这是一个极具诱惑力和灵活性的安排。给予了极高的名分和广阔的敌后活动空间,但核心是要求他“入京觐见”,这是检验其忠诚度的关键一步。
处理完李定国的问题,朱慈烺又将目光转向了内部。淮西大捷固然可喜,但朝廷内部的某些积弊,并未因一场胜利而自动消失。
这时,一位年轻的御史出列奏报,打破了偏殿内相对和谐的气氛。此人面容刚毅,目光清澈,虽官阶不高,但气度不凡。
“陛下,臣监察御史张同敞,有本启奏!”声音清朗,带着一股不容置疑的正气。
朱慈烺看向他,对于张同敞(历史上张居正的曾孙,南明忠臣),他有所耳闻,知其以刚直敢言着称。
“张卿有何事奏?”
张同敞手持笏板,朗声道:“陛下,淮西大捷,普天同庆,封赏功臣,亦是正理。然,臣闻此次赏赉,除国库拨付外,亦动用部分抄没之逆产。此固然应当。

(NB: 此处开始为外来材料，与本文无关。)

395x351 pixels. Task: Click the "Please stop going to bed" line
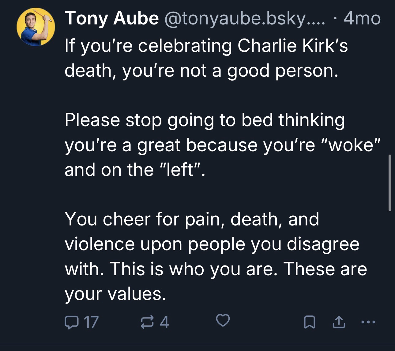(x=205, y=120)
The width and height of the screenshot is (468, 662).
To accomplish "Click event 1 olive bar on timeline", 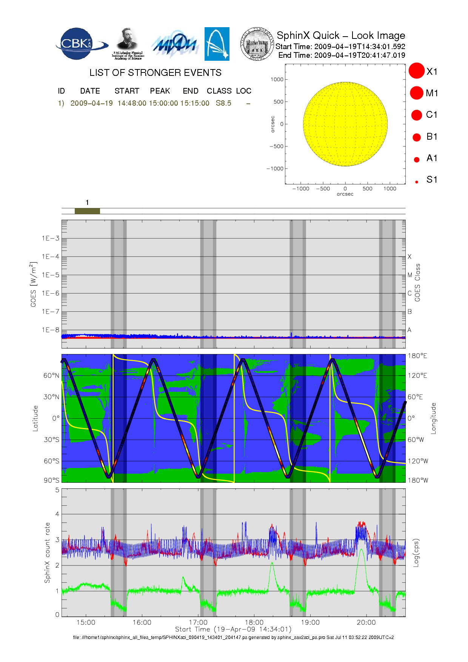I will point(87,211).
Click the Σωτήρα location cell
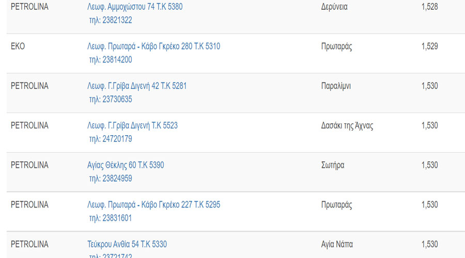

然臣斗胆请问,各地藩王、勋贵,坐拥庄田万顷,僮仆成群,于此次国战,除少数捐输外,大多坐享其成,未曾有力出力,有粮出粮。如今朝廷府库仍不充裕,百业待兴,军费浩大,此等宗室勋贵,岂能依旧安享富贵,于国无补?臣请陛下,下旨清查藩产,令其按例输饷,或捐献部分田亩以充军资,方显与国同休之义!”
此言一出,偏殿内顿时一片寂静。宗室、勋贵,这是比江南士绅更为敏感、盘根错节的利益集团!动他们的蛋糕,风险极大!
史可法、黄道周都微微蹙眉,觉得张同敞此言过于激切,恐生事端。
朱慈烺却并未动怒,他深深地看着张同敞,眼中闪过一丝欣赏。这个问题,他早就想动,只是时机一直不成熟。如今携大胜之威,或许正是时候。
“张御史所言,并非没有道理。”朱慈烺缓缓开口,“宗室勋贵,世受国恩,值此国难之际,确应分担国忧。然,此事牵涉甚广,不可操切。”
他话锋一转,对张同敞道:“张卿既有此心,朕便授你为‘清查藩产使’,秩仍御史,可风闻奏事!着你先行调研,搜集各地藩王、勋贵庄田、资财状况,及历年对朝廷贡献几何,拟定条陈,徐徐图之。记住,需有理有据,谨慎行事。”
他没有立刻大动干戈,而是给了张同敞一个调查研究的职责,这既是试探,也是铺垫。将一把利剑,悬在了宗室勋贵的头顶。
张同敞肃然领命:“臣,必秉公办理,不负圣望!”
朝堂之上的暗流,随着张同敞的登场和受命,开始涌动。朱慈烺在赏功的同时,已然将整顿的目光投向了更深层次的利益集团。战争的胜利,为他提供了推行内部改革的底气和空间。大明这艘巨轮,在修正了航向之后,正开始清理附着在船底的一些更为顽固的藤壶。